Quando se aproximou de casa, sentiu o ar parado.
A porta estava entreaberta, balançando com o vento quente.
Arthur parou no degrau. Ficou alguns segundos ali, imóvel, ouvindo apenas o som distante dos sinos da Catedral Solem Terrae.
— Mãe? — chamou, tentando soar casual. Nenhuma resposta.
Empurrou a porta com cuidado.
A luz invadiu a sala, mas não levou embora a sensação de vazio. O cheiro familiar de flores secas e ervas da mãe dele ainda estava lá — mas parecia misturado a algo que Arthur não conseguia nomear.
Subiu a escada devagar, sentindo cada degrau ranger sob seu peso.
No quarto, encontrou Mayra sentada na poltrona. Por um instante, ele viu sua mãe sentada calmamente no mesmo lugar que a havia deixado. Mas a cabeça caída para o lado, os cabelos desgrenhados sobre o ombro, diziam outra coisa.
Os olhos... não estavam lá. O rosto dela parecia ter sido queimado — como se alguém tivesse tentado arrancar a luz dali à força.
A sacola caiu das mãos dele, o manto se espalhando pelo chão.
Arthur se ajoelhou na frente dela. Tentou falar, mas a garganta secou, presa num soluço que não saiu. Segurou a mão fria da mãe, o toque rígido como pedra. Ao olhar para sua mãe ele ainda podia ver a delicadeza da sua face, mesmo que agora sem os olhos.
— Eu... eu trouxe o que você pediu, mãe — sussurrou. — Eu trouxe...
O festival continuava lá fora. Risos, orações, música. Mas dentro daquela casa, tudo era cinza.
Arthur não sabia há quanto tempo estava ali, quando ouviu uma batida seca na porta.
A voz do Padre Godwin ecoou pelo corredor, grave, mas doce demais para aquele momento.
— Arthur? Está tudo bem aí?
Arthur não respondeu. Godwin entrou, cobrindo a boca quando viu Mayra.
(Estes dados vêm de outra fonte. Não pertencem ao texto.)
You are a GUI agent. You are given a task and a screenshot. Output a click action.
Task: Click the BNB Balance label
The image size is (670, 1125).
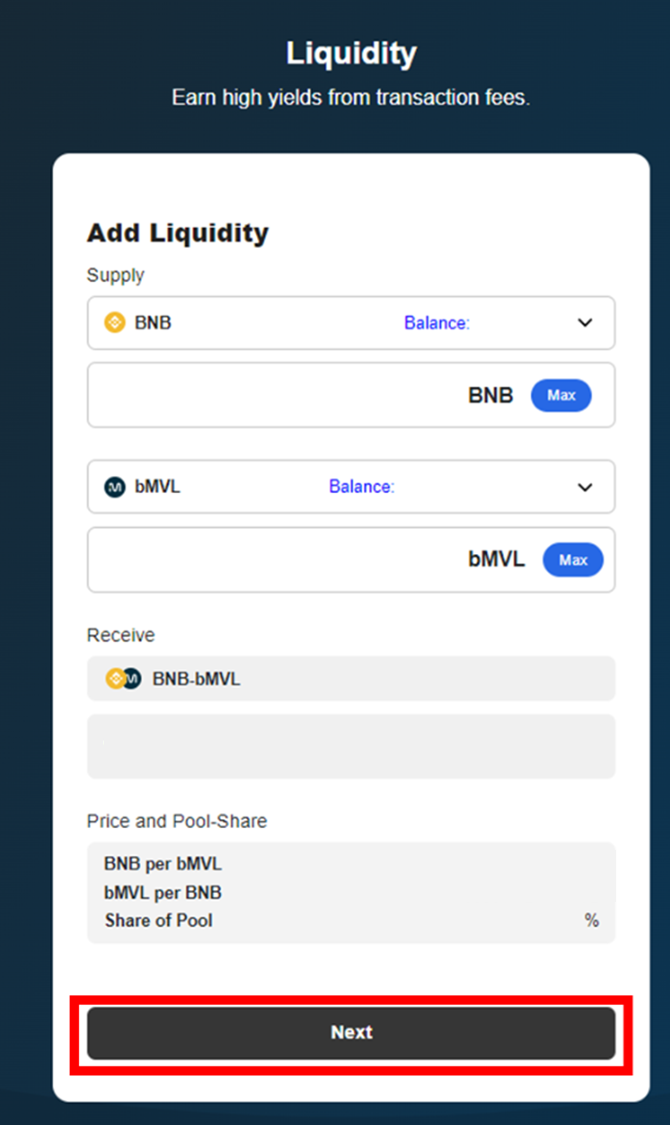(x=436, y=323)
Pôs a mão no ombro do garoto, apertando de leve. Seu toque era morno, quase reconfortante.
— Filho... sinto muito. Não há palavras para isso. — Ele olhou rápido pela janela, como se buscasse algo nas ruas. — Prometo a você, quem fez isso pagará. Goldendawn é uma chama eterna. Nada escapa da luz do Sol.
Arthur sentiu vontade de rir.
A luz do Sol... Para ele, não passava de um punhal enterrado na garganta de quem mais amava.
O padre ficou em silêncio, apertando o ombro dele.
Talvez fosse só o calor do momento, mas por um segundo Arthur pensou ter visto um lampejo de inquietação nos olhos de Godwin. Já Godwin parecia triste após checar a casa de Mayra e descobrir que outra sacerdotisa havia sido assassinada, ha princesa Heloise era a única sobrevivente de todas as 4 candidatas.
No fim daquela tarde, o festival continuava.
A glória de Goldendawn jamais deveria cessar — mas Arthur só via ruínas queimadas em branco.